Paper Information

Citation: Vincent, P. (2011). A Connection Between Score Matching and Denoising Autoencoders. Neural Computation, 23(7), 1661-1674. https://doi.org/10.1162/NECO_a_00142

Publication: Neural Computation 2011

Additional Resources:

What kind of paper is this?

This is a Theoretical Paper ($\Psi_{\text{Theory}}$).

Its primary contribution is a formal mathematical derivation connecting two previously distinct techniques: Score Matching (SM) and Denoising Autoencoders (DAE). Rather than proposing a new architecture for state-of-the-art benchmarks, it provides the “why” behind the empirical success of DAEs by grounding them in the probabilistic framework of energy-based models. It relies on proofs and equivalence relations (e.g., $J_{ESMq_{\sigma}} \sim J_{DSMq_{\sigma}}$) rather than empirical ablation studies.

What is the motivation?

The paper bridges a gap between two successful but disconnected approaches in unsupervised learning:

  1. Denoising Autoencoders (DAE): Empirically successful for pre-training deep networks but lacked a clear probabilistic interpretation (unlike Restricted Boltzmann Machines).
  2. Score Matching (SM): A theoretically sound method for estimating unnormalized density models that avoids the partition function problem but requires computing expensive second derivatives.

Records taken from a collection
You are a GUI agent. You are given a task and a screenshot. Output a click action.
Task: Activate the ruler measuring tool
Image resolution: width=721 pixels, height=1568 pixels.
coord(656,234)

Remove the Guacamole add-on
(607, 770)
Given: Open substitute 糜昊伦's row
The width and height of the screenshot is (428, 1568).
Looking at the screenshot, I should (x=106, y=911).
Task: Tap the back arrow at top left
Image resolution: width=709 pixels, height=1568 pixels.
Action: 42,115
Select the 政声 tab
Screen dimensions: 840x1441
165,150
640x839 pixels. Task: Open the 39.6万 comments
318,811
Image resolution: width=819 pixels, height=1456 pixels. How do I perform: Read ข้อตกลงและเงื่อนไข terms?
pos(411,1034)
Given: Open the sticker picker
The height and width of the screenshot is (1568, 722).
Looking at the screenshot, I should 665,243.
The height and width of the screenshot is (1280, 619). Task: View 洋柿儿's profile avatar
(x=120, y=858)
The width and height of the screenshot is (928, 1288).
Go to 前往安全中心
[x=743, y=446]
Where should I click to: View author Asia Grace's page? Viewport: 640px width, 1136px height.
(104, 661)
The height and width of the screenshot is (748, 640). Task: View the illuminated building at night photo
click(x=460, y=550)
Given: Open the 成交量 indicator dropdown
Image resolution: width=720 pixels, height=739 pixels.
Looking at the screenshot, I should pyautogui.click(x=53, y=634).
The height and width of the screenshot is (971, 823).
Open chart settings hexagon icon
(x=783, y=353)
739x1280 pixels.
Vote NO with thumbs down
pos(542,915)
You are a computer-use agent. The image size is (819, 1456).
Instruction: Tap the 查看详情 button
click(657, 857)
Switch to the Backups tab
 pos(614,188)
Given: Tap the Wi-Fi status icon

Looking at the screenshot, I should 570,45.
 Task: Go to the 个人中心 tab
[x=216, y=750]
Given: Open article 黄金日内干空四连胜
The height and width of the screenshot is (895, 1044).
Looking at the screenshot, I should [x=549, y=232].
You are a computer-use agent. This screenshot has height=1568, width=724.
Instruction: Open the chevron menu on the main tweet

TASK INSTRUCTIONS —
- 1) Retype the part of the paper summary that opens with the words containing "2. Score Matching" and closes with "expensive second derivatives.".
- 2) From the citation in the paper summary, list the author, year, journal, volume, issue number and page range.
- 3) Decide whether each statement agrees with the paper summary, answering yes or no and quoting the words that settle it:
(a) The work is classified as a theoretical paper.
(b) The paper depends on empirical ablation studies rather than proofs.
(c) Score Matching avoids the partition function problem.
This material is separate from the paper summary.

ANSWERS FOR THE TASKS —
- 1)
2. Score Matching (SM): A theoretically sound method for estimating unnormalized density models that avoids the partition function problem but requires computing expensive second derivatives.

- 2)
Author: Vincent, P.
Year: 2011
Journal: Neural Computation
Volume: 23
Issue: 7
Pages: 1661-1674

- 3)
(a) Yes: "This is a Theoretical Paper"
(b) No: "It relies on proofs and equivalence relations"
(c) Yes: "avoids the partition function problem but requires computing expensive second derivatives"